I have never fully recovered from my father’s death. His absence still hurts my heart with all the pain I felt when the phone rang that night so long ago, when I was in graduate school. In many ways, that innocent betrayal—leaving me like he did, even though he couldn’t help it—has made it impossible for me to trust another man. I can bake cookies and edit papers and sew buttons on shirts and discuss current events with flair and skill. But I do not dare to love anyone again because I am afraid that I will lose him, like I lost my father.
So imagine how I feel at the thought of losing my child!
I get the suicide thing. I really do. As I was driving home from the hospital after my first visit with my son (we played chess; he beat me), I saw one of those emo-kids dressed all in black lying on the grass, eyes closed, face twisted in a grimace of existential agony that only a 16 year old upper middle class kid can know, and I wanted to pull over and say, “Yeah, the unbearable lightness of being really sucks a&$, doesn’t it?”
I’ll freely admit that I’ve wanted to end my own life more than a time or two. But suicide is two things that I am not. It’s lazy, and it’s selfish.
Think about Hamlet, the prototypical emo-kid. His shallow mom knows that “all that lives must die, passing through nature to eternity.” But Hamlet wastes all this time wallowing in existential misery (the equivalent of mental masturbation), while his father’s kingdom falls apart around him. He’s a selfish, lazy jerk, and innocent people pay the price for his indecision.
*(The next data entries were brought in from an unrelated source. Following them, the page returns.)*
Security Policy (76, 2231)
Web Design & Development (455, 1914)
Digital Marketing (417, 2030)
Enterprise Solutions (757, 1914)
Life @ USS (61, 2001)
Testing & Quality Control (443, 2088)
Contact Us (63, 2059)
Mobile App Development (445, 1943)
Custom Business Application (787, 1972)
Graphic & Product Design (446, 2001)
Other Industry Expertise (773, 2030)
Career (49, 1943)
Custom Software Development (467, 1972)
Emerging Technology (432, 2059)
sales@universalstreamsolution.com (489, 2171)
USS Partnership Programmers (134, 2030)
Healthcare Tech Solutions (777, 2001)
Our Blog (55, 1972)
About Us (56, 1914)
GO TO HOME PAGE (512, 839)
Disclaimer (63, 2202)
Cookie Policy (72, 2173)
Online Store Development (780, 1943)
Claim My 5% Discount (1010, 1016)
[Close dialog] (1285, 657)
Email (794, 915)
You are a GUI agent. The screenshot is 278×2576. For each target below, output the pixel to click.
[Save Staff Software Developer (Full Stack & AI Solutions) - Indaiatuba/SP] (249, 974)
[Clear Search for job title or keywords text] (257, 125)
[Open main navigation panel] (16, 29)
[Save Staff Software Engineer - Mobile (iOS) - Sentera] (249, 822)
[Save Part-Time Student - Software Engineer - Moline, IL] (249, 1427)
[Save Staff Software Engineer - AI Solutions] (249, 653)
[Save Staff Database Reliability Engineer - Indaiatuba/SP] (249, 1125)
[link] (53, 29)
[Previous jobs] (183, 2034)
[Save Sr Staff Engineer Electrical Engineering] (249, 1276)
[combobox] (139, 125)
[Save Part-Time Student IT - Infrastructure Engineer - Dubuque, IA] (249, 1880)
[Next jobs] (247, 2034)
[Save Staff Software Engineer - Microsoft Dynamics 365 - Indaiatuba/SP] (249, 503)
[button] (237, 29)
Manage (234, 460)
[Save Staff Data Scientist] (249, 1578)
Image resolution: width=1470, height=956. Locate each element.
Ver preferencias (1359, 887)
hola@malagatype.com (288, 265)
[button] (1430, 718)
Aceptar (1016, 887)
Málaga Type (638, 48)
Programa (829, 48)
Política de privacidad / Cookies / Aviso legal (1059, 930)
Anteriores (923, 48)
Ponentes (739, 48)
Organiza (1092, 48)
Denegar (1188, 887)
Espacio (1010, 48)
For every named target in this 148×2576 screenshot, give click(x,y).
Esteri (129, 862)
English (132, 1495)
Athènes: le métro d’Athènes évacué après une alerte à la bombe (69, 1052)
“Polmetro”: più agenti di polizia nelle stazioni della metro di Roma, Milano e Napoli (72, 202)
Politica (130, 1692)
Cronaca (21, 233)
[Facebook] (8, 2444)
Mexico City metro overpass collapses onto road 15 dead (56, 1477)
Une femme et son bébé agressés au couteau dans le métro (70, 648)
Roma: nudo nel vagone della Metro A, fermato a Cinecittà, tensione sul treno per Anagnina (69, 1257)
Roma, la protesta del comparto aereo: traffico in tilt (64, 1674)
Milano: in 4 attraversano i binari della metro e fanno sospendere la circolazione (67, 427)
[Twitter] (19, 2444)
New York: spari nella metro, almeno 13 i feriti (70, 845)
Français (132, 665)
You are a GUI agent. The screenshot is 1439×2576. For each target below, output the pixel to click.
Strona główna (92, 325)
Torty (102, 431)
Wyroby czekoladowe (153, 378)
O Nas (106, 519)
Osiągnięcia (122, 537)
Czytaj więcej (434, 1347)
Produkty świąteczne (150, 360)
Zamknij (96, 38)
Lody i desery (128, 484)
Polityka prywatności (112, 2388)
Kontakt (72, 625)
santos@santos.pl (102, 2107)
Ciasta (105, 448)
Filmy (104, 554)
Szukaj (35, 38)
Then think about Julius Caesar. How would the world be different if he had fallen on his sword, instead of looking at the Rubicon and deciding to cross it? That decision, one could argue, affected the entire fate of the West. Regardless of what you think of the man’s politics and aspirations, you have to admire his chutzpah.
And that’s life, folks. When you come to a river that must be crossed, you cross it. There’s no way to the other side but through the middle, no matter how slippery the rocks, or how swift the current.
My father loved life. True to his nature, he did not go into that good night without a long and agonizing struggle. When I think of my young son, who bears more than a passing resemblance to the grandfather he has never met—at an age when he should still be casting pseudo Latin spells and saving Olympus—thinking about cutting his own existence short, I am literally struck dumb with pity and fear.
I have never recovered from the loss of my father. I do not even want to contemplate how the loss of my child would affect me. But I realize that I have no control over his choices, that I can only hope to help him comprehend the potential devastating consequences to me, to his father and step-mother, to his brothers and sister, to his grandparents, to all the friends and teachers who admire his quicksilver mind, his impish wit, his skill on the piano or the chess board.
My son is not lazy and selfish. I hope he’ll roll the dice and cross the river—to a life of unimagined vistas and unexplored countries.